Queens College Awarded Grants

BY JOE MARVILLI
Staff Writer

Queens College has received two grants to wrap up the year, one from the State and one from the federal government.

The college was awarded a $250,000 grant to establish a technology incubator from Gov. Andrew Cuomo and the State Regional Economic Development Council. From the federal government, its Center for the Biology of Natural Systems, partnered with Make the Road New York, received a grant of $547,000 to do research on how to improve working conditions for immigrant construction workers in post-disaster reconstruction.

The Queens Tech Incubator grant was given as part of the Regional Economic Development Council’s initiative to help support economic growth in the State. The council awarded a total of $57.4 million to various projects in New York City.

The incubator will be placed at the Schutzman Center for Entrepreneurship, offering education, workspace and other services centered on technology.

“The incubator will expand the programming from the Schutzman Center for Entrepreneurship at Queens College with a presence in Long Island City to connect our students with the tech industry,” Elizabeth Hendrey, the provost and vice president for academic affairs, said.

Queens College has partnered with the Coalition for Queens for this project. While the specific plans have not yet been laid out for the incubator, Hendrey said the two groups will meet in January to work out the details.

Queens College’s Center for the Biology of Natural Systems was also recently awarded a grant, this one from the National Institute for Occupational Safety and Health of the Centers for Disease Control.

This grant is part of the federal government’s response to the aftereffects of Superstorm Sandy, as it hopes the project will provide information about unsafe working conditions in a post-hurricane environment and will develop methods to address those hazards. These new methods and results will be given out to community groups, labor organizations, the public health community and other concerned parties.

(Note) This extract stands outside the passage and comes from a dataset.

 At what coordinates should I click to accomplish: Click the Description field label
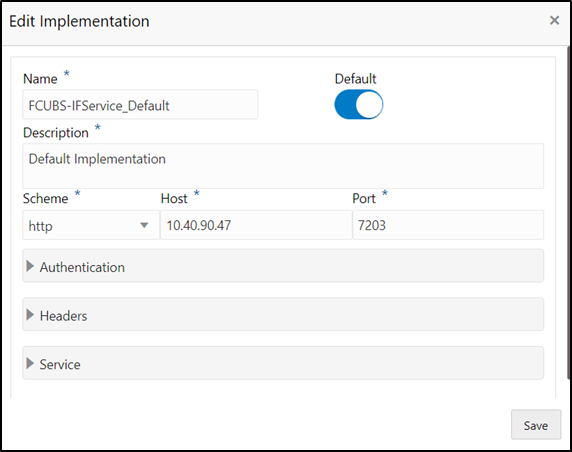pos(56,133)
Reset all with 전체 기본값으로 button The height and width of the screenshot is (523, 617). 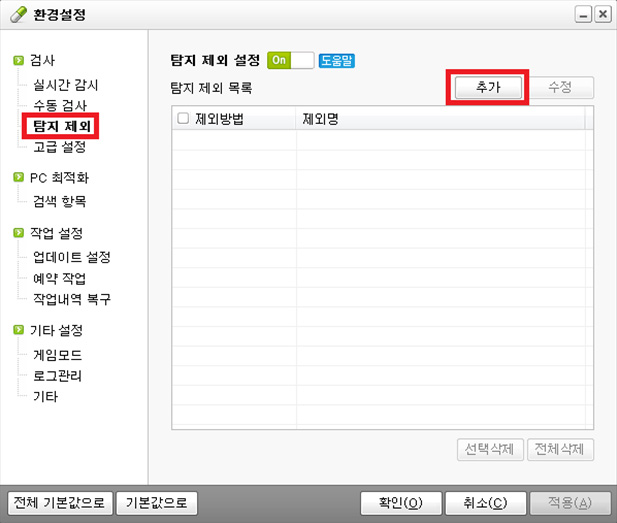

Make The Road New York and Queens College are recruiting and training immigrant laborers for the project.
Throughout the course of the two-year study, they will conduct more than 200 safety and health hazard assessments.

The workers will be looking at sites damaged by Superstorm Sandy, such as the Rockaways, Staten Island and Long Island. Those who take part will have to complete a survey to get an idea of what their work conditions are like, covering everything from accidents to lead paint exposure.

“It’s a real puzzle to figure out how to make work safer for immigrant construction workers, especially in post-disaster setting,” Steven Markowitz, M.D., director of the CBNS, said. “Our theme is to unravel this puzzle and figure out what training, equipment and public activities will succeed in making work safer for the rest of this workforce.”

Other partners in this study include the CUNY School of Public Health, the City Dept. of Health and Mental Hygiene, New Perspectives, Inc. and Maria Brunette, PhD.